New Video Series: The 7 Challenges of Big Data Analytics with Thomas Hazel... Watch Now ->
Start Free Trial

ChaosSearch Blog

7 MIN READ

The Basics of Using AWS EventBridge for Observability

As you adopt modern, serverless, microservices-based architectures, it can become more challenging to monitor and understand the state of your applications at any given time. That’s where event bus capabilities from services like Amazon EventBridge can come in handy. AWS EventBridge can help you build loosely coupled, event-driven architectures and applications, and deploy new features faster. You can also leverage AWS EventBridge for observability purposes, collecting and sending data across your applications and services to a variety of external applications for log analytics, security operations, and more use cases.

 

AWS EventBridge Observability

 

In this article, we’ll explore some of the basics of using AWS Eventbridge for observability, including how it integrates with other services such as AWS CloudWatch and ChaosSearch.

 

Event-driven architectures and why they’re important

System events are critical telemetry for cloud-native, microservices-based environments. An event represents any change of state or update, such as a customer putting an item in the shopping cart of a retailer’s website. If you react well to system events, you can prevent issues from happening within your applications and infrastructure. For example, you can avoid provisioning too many resources, which can drive up the cost of your cloud bill. Or you can troubleshoot persistent issues based on analyzing your logs and system events.

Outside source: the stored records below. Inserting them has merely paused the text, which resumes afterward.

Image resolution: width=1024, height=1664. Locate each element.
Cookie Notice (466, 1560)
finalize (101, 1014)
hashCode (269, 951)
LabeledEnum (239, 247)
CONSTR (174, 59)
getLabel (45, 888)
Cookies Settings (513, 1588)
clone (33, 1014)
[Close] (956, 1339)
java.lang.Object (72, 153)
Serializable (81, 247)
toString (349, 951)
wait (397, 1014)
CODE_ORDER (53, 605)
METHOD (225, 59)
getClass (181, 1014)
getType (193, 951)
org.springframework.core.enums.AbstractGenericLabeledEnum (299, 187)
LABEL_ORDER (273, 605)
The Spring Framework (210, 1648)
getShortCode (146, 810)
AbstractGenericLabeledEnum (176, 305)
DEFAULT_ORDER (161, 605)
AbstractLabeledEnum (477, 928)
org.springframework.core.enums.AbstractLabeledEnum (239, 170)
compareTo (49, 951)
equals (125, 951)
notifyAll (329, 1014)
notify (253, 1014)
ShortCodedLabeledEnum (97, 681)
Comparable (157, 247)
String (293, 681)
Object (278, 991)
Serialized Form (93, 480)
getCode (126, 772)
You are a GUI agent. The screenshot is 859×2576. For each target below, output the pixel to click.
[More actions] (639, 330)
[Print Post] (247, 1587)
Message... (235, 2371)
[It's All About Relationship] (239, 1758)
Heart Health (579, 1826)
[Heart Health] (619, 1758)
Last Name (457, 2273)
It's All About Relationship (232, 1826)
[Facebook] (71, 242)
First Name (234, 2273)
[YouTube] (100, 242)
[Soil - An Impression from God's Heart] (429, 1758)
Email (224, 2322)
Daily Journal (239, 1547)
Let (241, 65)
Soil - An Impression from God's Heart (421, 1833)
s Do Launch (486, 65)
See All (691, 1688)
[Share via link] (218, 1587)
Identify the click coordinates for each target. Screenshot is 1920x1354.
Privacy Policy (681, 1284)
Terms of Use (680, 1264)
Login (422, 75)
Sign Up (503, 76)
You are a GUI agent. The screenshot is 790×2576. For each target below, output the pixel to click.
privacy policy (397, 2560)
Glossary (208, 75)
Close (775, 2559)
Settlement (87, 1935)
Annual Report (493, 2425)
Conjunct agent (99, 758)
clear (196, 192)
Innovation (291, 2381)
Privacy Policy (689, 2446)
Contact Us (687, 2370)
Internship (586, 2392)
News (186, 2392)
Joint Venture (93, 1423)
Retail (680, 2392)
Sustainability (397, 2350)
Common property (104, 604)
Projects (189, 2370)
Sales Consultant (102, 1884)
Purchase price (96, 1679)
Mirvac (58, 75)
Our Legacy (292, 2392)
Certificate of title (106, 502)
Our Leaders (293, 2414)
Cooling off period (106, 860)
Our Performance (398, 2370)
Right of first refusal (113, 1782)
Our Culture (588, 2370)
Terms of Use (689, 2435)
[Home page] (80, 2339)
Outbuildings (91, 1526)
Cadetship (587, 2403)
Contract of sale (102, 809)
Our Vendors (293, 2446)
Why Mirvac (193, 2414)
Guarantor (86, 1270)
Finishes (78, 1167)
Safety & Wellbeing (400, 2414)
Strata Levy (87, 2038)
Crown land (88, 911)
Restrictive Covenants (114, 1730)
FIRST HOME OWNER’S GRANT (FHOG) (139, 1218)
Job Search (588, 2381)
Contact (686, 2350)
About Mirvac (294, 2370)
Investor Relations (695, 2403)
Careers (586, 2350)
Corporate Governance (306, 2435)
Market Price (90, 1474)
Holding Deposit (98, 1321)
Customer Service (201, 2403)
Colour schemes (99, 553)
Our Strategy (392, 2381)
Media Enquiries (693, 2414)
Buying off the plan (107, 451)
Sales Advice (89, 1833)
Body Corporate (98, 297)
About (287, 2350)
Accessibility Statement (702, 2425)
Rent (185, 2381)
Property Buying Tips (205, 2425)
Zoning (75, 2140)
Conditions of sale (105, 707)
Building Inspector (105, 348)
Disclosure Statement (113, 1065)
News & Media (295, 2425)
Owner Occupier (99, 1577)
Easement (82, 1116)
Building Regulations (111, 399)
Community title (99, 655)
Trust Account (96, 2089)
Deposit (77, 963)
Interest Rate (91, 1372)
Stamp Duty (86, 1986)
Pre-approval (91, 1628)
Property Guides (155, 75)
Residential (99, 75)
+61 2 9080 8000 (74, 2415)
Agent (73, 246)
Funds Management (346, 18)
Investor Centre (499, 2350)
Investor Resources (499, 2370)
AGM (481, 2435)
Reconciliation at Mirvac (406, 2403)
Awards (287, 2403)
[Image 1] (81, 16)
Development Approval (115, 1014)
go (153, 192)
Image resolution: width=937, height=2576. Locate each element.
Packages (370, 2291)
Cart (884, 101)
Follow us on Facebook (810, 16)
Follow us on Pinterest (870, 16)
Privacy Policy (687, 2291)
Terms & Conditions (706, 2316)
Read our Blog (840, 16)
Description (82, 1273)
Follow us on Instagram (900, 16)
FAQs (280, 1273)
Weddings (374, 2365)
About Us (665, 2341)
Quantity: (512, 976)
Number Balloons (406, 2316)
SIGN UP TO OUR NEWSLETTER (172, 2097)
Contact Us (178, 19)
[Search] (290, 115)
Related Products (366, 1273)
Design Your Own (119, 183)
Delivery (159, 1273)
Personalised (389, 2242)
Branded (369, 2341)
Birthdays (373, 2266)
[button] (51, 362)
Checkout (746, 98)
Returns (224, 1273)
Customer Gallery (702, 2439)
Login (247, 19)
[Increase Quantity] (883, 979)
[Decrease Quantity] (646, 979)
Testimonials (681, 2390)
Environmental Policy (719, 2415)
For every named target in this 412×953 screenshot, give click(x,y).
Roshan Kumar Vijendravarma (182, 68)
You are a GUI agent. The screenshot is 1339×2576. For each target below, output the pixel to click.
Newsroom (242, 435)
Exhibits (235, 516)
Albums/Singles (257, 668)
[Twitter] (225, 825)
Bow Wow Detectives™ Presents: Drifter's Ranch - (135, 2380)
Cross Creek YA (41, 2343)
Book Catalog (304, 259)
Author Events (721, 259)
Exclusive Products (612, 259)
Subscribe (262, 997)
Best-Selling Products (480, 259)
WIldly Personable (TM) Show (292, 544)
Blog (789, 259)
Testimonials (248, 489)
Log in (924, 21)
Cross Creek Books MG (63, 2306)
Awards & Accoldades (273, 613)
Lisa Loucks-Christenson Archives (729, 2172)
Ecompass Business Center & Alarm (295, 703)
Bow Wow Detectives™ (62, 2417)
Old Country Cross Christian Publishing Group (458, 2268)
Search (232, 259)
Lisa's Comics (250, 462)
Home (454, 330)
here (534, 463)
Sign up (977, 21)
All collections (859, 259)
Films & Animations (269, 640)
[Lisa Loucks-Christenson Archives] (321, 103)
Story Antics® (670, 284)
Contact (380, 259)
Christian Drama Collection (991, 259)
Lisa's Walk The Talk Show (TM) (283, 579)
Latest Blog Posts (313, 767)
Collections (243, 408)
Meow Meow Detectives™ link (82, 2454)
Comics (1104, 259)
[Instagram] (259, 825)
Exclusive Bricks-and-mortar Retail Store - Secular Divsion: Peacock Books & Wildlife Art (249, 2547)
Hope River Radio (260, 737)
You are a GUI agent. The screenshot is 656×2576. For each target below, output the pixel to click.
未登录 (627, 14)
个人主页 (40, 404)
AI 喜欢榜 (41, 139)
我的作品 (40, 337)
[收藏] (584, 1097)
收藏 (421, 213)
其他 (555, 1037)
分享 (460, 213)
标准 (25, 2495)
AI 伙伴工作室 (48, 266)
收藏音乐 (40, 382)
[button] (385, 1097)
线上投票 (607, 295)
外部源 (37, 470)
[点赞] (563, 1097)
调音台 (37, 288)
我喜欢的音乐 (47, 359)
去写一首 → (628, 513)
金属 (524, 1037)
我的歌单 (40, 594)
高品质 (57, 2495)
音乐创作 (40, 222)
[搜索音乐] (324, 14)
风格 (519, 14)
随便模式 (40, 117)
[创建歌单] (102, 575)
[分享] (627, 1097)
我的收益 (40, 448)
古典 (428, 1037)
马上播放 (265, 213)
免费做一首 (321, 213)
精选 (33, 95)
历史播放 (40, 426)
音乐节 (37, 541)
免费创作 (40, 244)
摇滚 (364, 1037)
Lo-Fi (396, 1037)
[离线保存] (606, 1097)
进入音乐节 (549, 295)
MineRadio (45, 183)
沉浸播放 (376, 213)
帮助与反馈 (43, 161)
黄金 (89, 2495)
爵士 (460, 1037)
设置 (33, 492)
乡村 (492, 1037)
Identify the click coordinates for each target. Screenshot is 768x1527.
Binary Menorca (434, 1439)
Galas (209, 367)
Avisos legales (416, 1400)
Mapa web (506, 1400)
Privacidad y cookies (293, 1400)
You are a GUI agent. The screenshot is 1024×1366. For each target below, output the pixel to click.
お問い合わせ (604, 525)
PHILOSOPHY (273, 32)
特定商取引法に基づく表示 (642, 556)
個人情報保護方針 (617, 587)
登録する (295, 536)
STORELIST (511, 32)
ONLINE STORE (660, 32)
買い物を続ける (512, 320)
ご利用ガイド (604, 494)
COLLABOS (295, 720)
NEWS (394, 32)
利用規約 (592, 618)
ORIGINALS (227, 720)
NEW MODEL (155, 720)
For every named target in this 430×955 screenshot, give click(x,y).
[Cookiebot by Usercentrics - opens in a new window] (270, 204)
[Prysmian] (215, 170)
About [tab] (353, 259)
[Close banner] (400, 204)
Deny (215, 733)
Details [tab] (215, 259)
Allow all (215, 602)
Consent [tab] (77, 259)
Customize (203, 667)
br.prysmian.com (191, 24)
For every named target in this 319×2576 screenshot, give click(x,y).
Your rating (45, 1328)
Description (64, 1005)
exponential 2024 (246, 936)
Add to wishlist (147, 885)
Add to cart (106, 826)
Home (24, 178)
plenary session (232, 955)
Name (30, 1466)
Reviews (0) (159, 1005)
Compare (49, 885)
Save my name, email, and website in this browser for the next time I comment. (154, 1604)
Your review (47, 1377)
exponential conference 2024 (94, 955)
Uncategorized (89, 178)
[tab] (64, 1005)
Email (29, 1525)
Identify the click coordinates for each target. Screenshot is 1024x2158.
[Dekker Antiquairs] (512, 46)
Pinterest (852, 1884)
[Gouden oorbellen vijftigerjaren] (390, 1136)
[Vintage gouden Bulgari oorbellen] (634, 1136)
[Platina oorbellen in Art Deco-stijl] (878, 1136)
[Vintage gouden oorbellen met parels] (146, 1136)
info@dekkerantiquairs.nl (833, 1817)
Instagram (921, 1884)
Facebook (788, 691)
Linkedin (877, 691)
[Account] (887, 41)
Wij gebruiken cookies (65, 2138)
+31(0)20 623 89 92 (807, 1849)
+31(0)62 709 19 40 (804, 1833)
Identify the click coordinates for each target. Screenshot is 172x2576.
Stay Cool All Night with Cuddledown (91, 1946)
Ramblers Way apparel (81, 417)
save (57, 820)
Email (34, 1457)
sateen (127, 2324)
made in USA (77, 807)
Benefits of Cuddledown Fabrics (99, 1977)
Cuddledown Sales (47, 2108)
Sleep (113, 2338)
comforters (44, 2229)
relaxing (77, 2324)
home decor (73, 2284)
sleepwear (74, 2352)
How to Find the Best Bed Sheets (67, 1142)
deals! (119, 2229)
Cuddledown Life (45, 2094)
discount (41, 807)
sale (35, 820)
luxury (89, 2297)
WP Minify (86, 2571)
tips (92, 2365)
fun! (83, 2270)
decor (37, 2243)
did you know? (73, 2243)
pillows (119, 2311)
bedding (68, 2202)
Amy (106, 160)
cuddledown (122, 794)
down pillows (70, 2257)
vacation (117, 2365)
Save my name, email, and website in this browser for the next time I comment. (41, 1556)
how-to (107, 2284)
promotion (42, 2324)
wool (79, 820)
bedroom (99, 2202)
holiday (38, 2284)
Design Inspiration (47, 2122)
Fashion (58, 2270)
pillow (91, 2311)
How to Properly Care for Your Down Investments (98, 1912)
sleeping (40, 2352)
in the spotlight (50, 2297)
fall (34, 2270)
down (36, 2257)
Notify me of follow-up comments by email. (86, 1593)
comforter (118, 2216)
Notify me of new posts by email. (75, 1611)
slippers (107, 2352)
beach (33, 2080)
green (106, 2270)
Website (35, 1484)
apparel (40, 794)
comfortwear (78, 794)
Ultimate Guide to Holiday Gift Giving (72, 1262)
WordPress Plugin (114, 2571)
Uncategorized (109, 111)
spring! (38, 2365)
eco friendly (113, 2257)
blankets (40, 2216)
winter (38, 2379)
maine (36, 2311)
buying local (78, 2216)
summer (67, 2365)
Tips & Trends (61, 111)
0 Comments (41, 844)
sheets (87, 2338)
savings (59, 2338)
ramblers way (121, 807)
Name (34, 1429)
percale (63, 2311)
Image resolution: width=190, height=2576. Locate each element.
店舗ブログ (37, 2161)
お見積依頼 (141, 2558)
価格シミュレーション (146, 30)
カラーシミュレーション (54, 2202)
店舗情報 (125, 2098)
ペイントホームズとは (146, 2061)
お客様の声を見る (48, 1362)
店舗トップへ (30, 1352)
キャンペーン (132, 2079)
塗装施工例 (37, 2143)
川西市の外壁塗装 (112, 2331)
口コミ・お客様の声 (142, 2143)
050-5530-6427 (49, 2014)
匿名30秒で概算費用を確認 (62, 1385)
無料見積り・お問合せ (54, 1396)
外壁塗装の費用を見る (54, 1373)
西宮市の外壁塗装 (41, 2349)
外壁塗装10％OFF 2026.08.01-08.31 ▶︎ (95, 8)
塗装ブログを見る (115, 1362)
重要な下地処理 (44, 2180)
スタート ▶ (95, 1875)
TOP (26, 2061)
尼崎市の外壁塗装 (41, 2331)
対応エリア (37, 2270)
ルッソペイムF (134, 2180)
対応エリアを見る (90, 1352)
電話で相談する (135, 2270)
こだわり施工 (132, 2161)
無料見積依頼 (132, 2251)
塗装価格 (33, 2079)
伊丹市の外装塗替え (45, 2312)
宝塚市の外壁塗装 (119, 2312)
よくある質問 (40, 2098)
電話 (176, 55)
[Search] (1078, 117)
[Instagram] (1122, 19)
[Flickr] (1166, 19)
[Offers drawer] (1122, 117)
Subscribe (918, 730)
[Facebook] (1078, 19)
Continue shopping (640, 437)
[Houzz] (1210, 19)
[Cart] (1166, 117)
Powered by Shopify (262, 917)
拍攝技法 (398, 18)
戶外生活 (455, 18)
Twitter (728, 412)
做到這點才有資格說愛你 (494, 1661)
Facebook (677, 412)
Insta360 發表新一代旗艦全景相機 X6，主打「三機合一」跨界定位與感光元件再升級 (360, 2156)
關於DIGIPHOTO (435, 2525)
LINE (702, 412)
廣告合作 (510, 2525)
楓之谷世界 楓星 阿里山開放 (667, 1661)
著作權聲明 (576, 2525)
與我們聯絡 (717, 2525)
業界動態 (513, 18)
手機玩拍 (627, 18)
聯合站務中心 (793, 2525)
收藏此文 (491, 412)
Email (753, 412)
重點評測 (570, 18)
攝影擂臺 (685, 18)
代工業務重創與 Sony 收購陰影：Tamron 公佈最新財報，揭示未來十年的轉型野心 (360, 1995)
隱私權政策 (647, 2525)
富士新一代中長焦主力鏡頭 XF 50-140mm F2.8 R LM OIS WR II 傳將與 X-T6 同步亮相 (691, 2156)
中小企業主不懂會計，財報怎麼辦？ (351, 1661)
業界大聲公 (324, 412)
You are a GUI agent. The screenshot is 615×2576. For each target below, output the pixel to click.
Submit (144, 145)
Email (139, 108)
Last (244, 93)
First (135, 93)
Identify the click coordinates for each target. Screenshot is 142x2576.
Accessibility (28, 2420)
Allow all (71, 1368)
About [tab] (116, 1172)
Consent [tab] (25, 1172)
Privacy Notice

Event-driven architectures are common within serverless and microservices-based environments. They’re important because they help you improve agility by allowing you to act quickly on events, especially if your system uses decoupled components.. You can use services like Amazon EventBridge to share information from microservices-based applications you build with other SaaS apps and external services, while keeping these various components isolated from one another.

Sharing this information is important for observability. Even though microservices are isolated by nature, the telemetry data contained within them can be correlated with other data sources to understand your system with more accuracy and depth. This is particularly important for log analytics across a broad range of observability use cases ranging from operational to cybersecurity log data and beyond.

Download the eBook: BEYOND OBSERVABILITY - The Hidden Value of Log Analytics

 

Creating an event-driven observability system

As you can imagine, a serverless environment generates a high volume of event data. You can use EventBridge as an event bus to send data to a central location for analysis. Some people choose to use EventBridge with services like CloudWatch to centralize monitoring within a single AWS account. However, since most serverless environments generate such a high volume of logs, it can quickly become costly to analyze log data in CloudWatch.

To reduce costs and increase efficiency, many organizations choose a best-of-breed observability approach. That allows you to use different external, API-connected services based on their strengths, and can dramatically reduce costs vs. using a single tool for all of your event monitoring and observability needs.

For example, you may choose to use AWS EventBridge to set up CloudWatch alarms for anomalies, by centralizing EC2 events into a single repository. You can create a rule in EventBridge to trigger an AWS CloudWatch alarm, or even set up a custom API to generate a service ticket when something goes wrong. These are just a few ways to use AWS EventBridge.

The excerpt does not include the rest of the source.